I decided that despite not having any pitot in the house, I really wanted to serve flatbread. But I had no yeast, and little time. A quick google search led me to a few interesting looking yeast-free, whole wheat flatbreads. The one I found at frugalzeitgeist came out pretty well and we were pleased enough that we plan to make it again! (Though I just may cut down on the salt content) I made it using my beloved cast iron skillet. Made a dough, kneaded it for a few minutes, rolled out circles, then cooked it on the stove in my favorite kitchen piece - my cast iron skillet. I've had it for many years now, and it has never let me down! (Best of all, it was an $8 find at Big Lots. I stumbled across it, and decided that since it was unseasoned - important for kashrut reasons- and just staring me in the face, and such a great price, I had to buy it. I have never regretted it.)

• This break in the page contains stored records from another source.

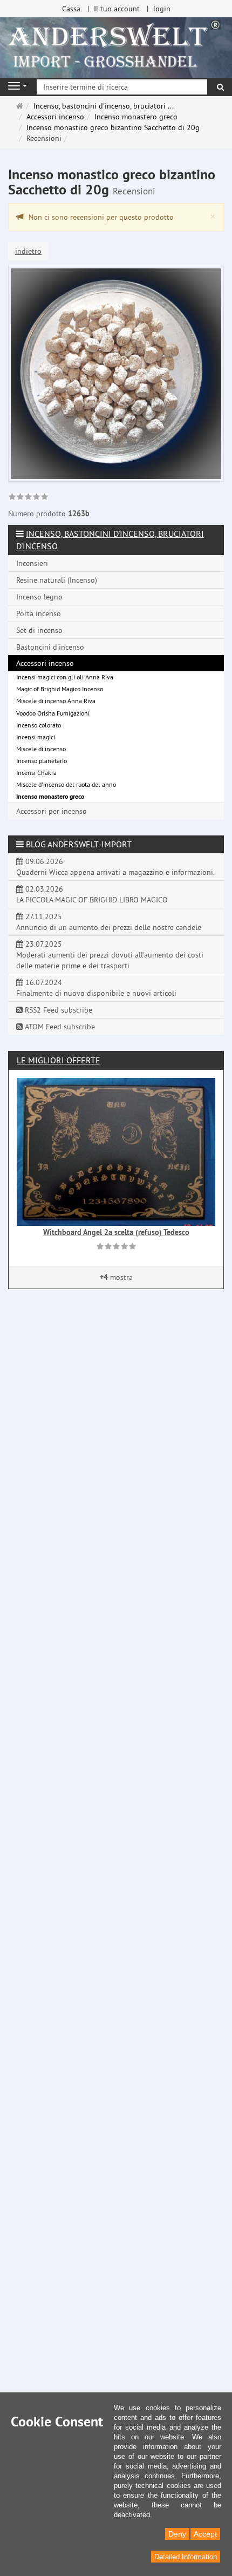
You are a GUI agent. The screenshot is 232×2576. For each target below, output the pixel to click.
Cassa (71, 9)
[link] (28, 498)
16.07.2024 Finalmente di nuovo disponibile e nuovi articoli (96, 987)
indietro (28, 251)
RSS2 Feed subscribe (57, 1010)
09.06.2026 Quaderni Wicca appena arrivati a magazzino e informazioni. (115, 867)
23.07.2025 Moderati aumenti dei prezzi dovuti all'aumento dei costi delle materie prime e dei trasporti (109, 954)
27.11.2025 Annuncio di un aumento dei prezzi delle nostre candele (108, 922)
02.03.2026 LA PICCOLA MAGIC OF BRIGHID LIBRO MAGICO (92, 894)
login (161, 9)
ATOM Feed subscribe (59, 1026)
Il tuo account (117, 9)
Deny (177, 2534)
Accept (205, 2534)
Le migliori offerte (58, 1060)
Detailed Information (185, 2557)
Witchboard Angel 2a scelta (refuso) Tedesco (116, 1232)
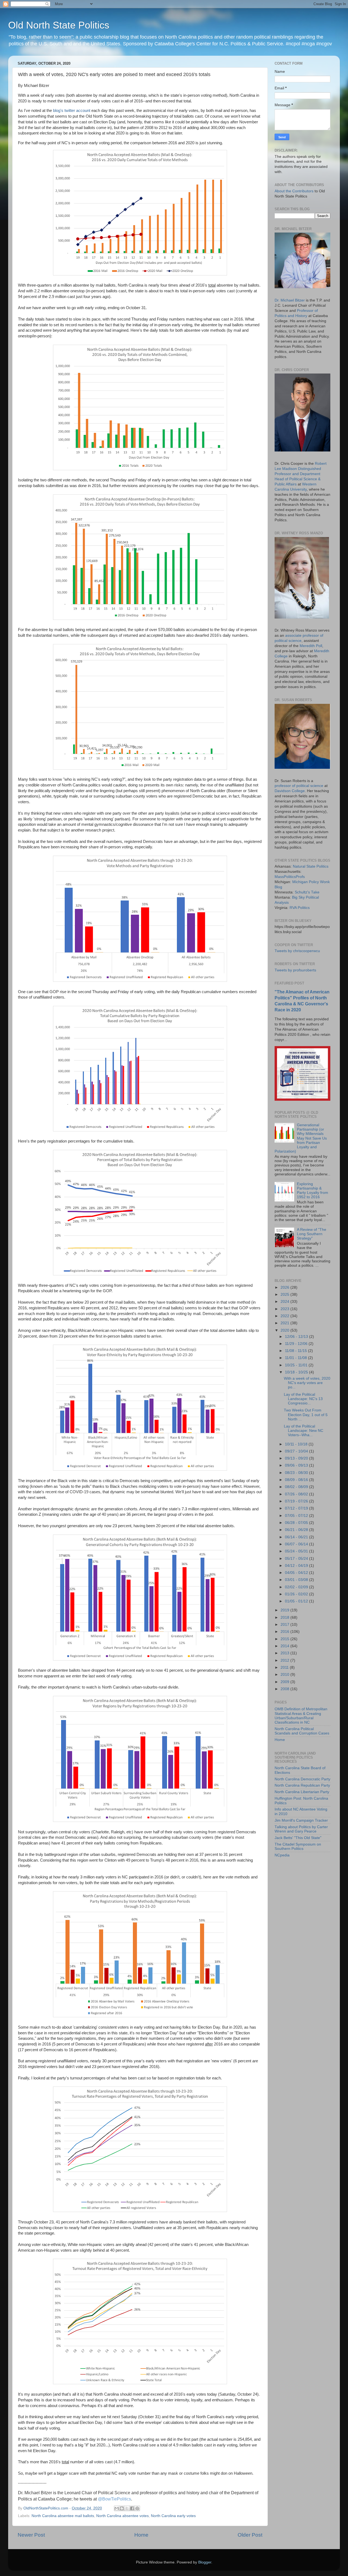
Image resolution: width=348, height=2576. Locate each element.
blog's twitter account (71, 110)
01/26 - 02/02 (297, 1594)
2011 (285, 1667)
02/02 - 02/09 (297, 1587)
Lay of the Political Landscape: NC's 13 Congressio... (303, 1398)
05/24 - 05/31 (297, 1551)
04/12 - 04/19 (297, 1566)
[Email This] (116, 2508)
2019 (285, 1610)
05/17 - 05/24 (297, 1559)
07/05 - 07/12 (297, 1516)
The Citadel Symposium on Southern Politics (298, 1846)
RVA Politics (300, 908)
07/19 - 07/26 (297, 1501)
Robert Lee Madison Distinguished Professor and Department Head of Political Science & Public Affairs (301, 474)
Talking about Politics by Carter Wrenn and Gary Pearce (301, 1829)
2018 (285, 1617)
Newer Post (31, 2535)
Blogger (204, 2562)
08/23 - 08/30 (297, 1473)
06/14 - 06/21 (297, 1537)
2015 (285, 1639)
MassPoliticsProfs (290, 877)
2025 (285, 1294)
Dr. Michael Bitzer (290, 300)
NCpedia (282, 1855)
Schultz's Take (307, 892)
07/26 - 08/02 (297, 1494)
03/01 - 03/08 (297, 1580)
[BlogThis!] (122, 2508)
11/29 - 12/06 (297, 1344)
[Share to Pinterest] (137, 2508)
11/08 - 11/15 (296, 1351)
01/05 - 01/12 (297, 1601)
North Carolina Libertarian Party (302, 1792)
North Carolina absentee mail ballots (63, 2516)
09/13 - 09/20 (297, 1458)
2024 (285, 1302)
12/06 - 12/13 (297, 1337)
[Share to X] (127, 2508)
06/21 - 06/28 (297, 1530)
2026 (285, 1287)
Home (141, 2535)
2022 (285, 1316)
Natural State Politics (310, 866)
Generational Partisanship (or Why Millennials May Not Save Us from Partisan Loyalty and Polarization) (301, 1138)
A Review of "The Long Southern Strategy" (311, 1234)
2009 (285, 1682)
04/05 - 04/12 (297, 1573)
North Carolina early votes (173, 2516)
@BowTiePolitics (114, 2499)
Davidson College (290, 791)
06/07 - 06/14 (297, 1544)
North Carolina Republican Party (302, 1785)
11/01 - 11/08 (296, 1358)
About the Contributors (294, 191)
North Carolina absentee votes (122, 2516)
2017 (285, 1625)
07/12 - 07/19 (297, 1508)
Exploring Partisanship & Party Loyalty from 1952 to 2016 (312, 1190)
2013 (285, 1653)
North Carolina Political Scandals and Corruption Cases (302, 1731)
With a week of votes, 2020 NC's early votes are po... (307, 1382)
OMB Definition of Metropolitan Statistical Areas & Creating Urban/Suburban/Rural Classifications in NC (301, 1715)
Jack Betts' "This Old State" (298, 1838)
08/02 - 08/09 (297, 1487)
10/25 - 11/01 (297, 1365)
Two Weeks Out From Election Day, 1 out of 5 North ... (306, 1414)
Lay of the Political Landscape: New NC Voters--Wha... (303, 1430)
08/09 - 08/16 (297, 1480)
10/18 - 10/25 (297, 1372)
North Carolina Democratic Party (302, 1779)
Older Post (250, 2535)
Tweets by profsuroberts (295, 970)
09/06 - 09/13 (297, 1465)
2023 (285, 1309)
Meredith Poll (311, 646)
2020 (285, 1330)
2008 (285, 1689)
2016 (285, 1632)
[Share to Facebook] (132, 2508)
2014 (285, 1646)
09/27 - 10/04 (297, 1451)
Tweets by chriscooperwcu (297, 951)
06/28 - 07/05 (297, 1523)
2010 (285, 1675)
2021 (285, 1323)
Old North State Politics (58, 25)
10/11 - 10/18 (297, 1444)
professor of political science (299, 786)
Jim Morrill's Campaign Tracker (301, 1820)
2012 (285, 1660)
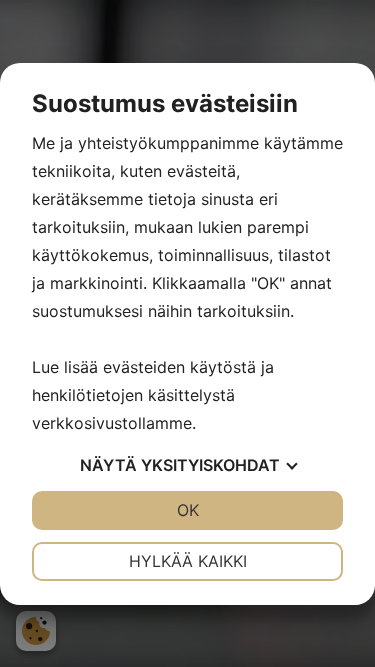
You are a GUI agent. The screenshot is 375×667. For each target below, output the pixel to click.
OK (188, 510)
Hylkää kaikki (188, 561)
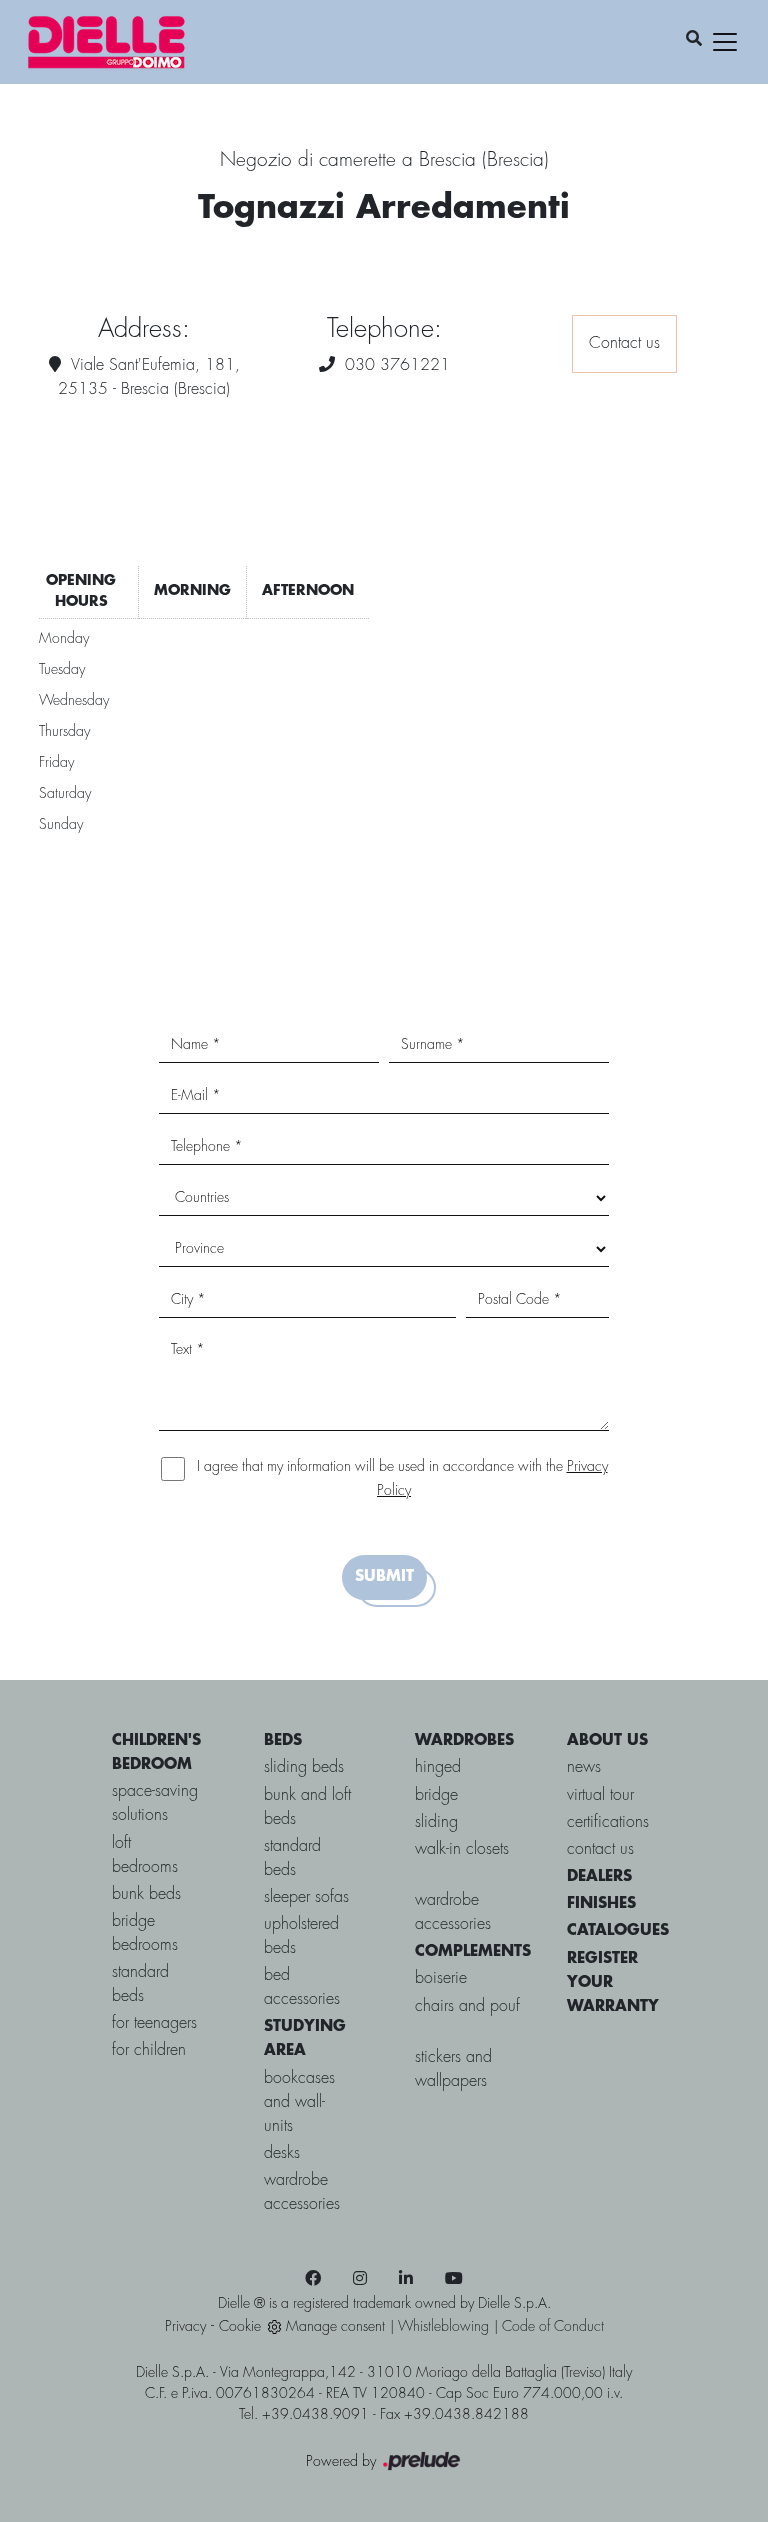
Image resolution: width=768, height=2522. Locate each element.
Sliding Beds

I also make my own REAL flatbread, by the way. I just mix up flour, salt, some ground flaxseed, a bit of olive oil and a yeast, sugar and water mixture. Knead. Let the dough rest about 20 min. Then break off pieces and make flatbreads. Bake at about 220 C. So delish!
I tried making my own tomato puree - the first time, I chopped up ton of tomatoes, and then cooked them over low heat with a little additional water in my stock pot. I then pureed them in my food processor, and voila! tomato puree. The next time, I tried out an oven method - I chopped up tons of tomatoes, placed them in a large pan, and roasted them in the oven at 200 C till they looked done, even a browned here and there. Pureed them, and - get this - these tasted so much better! They were awesome. Definitely will do this again. And again. And again. No more canned tomatoes for us!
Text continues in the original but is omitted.